Biden, who spoke for about 45 minutes, reflected on his early start in local government as a county councilman in Delaware and acknowledged the duties of local officials, who he said often go unrecognized for their work.
“I appreciate all of you,” Biden said. “The issues you deal with every single day affect the quality of life of the American people almost more than anything the federal government can do.”
Biden went on to discuss the Recovery Act signed into law by President Barack Obama on Feb. 17, 2009. He added that the Act and other unpopular economic decisions were successfully implemented with the help of governors and local officials, some who he said were in attendance at the event.
“Because of you and the grit of the American people, we have gone from crisis to recovery to the cusp of resurgence,” he said.
To do this, Biden said, there needs to be an influx of middle class jobs people can live off of.
“It’s not a number … middle class is a value system,” Biden said. “It’s about being able to own your own home and not just rent.
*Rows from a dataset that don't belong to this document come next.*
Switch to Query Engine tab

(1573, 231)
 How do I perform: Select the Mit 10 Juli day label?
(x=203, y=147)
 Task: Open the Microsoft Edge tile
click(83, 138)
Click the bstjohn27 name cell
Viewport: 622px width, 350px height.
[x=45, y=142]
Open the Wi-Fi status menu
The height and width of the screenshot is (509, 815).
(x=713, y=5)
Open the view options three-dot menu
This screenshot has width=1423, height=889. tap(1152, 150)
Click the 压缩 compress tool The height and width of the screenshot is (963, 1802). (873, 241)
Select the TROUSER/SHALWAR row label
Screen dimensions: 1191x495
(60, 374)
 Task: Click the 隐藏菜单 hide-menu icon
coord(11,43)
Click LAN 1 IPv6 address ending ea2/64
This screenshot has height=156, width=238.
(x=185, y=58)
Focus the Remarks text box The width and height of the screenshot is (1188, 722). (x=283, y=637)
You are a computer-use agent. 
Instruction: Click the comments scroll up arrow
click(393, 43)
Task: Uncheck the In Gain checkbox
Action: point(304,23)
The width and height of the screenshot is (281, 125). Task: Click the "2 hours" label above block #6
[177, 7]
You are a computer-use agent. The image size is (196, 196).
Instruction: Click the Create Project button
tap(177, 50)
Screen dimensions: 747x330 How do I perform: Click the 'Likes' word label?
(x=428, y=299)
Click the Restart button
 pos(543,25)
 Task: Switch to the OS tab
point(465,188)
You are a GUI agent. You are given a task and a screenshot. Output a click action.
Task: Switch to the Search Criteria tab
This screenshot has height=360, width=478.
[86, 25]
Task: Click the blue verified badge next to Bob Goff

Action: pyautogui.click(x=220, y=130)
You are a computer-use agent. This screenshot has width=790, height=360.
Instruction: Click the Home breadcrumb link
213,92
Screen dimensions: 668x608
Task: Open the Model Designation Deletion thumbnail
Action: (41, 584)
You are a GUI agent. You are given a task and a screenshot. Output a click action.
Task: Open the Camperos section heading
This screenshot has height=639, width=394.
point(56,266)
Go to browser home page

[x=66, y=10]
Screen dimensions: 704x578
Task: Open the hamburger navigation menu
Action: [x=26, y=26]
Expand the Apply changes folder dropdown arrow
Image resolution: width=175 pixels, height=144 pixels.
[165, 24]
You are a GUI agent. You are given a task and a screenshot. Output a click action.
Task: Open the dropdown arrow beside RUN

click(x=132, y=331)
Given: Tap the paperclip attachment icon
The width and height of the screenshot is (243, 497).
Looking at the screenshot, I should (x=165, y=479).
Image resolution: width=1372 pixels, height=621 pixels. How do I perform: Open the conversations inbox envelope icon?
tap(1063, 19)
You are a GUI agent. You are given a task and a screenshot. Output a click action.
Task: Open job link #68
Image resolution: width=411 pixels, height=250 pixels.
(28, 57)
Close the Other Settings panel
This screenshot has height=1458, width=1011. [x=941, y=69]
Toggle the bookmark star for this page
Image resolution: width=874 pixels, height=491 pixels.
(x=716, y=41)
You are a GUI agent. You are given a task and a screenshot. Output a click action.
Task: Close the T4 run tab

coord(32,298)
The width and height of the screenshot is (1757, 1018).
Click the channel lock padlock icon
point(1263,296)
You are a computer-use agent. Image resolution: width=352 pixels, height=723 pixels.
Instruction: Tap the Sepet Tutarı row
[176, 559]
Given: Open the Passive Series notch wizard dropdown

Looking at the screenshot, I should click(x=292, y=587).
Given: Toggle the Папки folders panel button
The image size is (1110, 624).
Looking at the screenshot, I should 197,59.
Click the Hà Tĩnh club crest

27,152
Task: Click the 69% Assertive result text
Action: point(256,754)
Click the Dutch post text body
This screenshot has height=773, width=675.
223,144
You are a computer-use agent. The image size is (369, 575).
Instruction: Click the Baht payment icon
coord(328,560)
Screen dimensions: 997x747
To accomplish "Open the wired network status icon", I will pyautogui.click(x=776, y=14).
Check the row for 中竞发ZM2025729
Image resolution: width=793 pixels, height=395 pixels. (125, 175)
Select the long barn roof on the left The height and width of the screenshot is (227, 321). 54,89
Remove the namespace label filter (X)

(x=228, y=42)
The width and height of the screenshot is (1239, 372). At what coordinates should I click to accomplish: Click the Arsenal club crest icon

It’s about being in a position where you can send your kid to the local park and know that they’ll make it home safely. It’s about being able to send them (your kids) to a local public school where, if they do well, they can get into college, and you can figure out a way to pay to have them there.”
In addition to creating middle class jobs, Biden presented two things we must do in order to make America’s recovery a “resurgence.”
Biden said the first strategy is free community college, which he said could be funded by cutting tax deductions. Biden, who described community colleges as the single best kept secret in America, quoted his wife’s expression, “Any country that out-educates us, will out compete us.”
The vice president said he’s determined to not let that happen, and he believes there should be 16 years of free education for all Americans, provided the student maintains good grades, which would include free tuition at four-year universities, as well.
Earlier this year, President Obama and his administration unveiled “America’s College Promise,” a nationwide plan to provide free community college. Both President Obama and Biden spoke about the plan, which is modeled after Tennessee Governor Bill Haslam’s “Tennessee Promise,” at Knoxville’s Pellissippi State Community College earlier this year.
The second strategy, Biden said, is to modernize the country’s infrastructure in cities, noting that the United States is ranked 28th in transportation around the world. An improved infrastructure ultimately leads to job growth, better education and a well-trained workforce, he added.
“No city or town can grow where residents can’t find work,” Biden said. “People can’t move up the ladder to the middle class unless they have access to reliable transportation to get to job interviews, to show up to work on time, to get home to their families for dinner.”
He also called upon officials attending the conference to move forward on initiatives to address climate change.
“Climate change is not just an an environmental issue,” Biden said. “It’s a moral issue.”
To close his speech, Biden shared his perspective on America’s future.
“I’m sick and tired of hearing from Democrats and Republicans what awful trouble we’re in,” he said. “I’ve been doing this my entire adult life. I’ve never been more optimistic about the possibilities of this nation than I am today.”
Biden, who recently made it clear he will not seek the Democratic presidential nomination, made no mention of the 2016 election during Thursday’s speech.
The vice president last visited Tennessee in August, when he spoke at a memorial service in the honor of four Marines who were killed at a Chattanooga reserve base.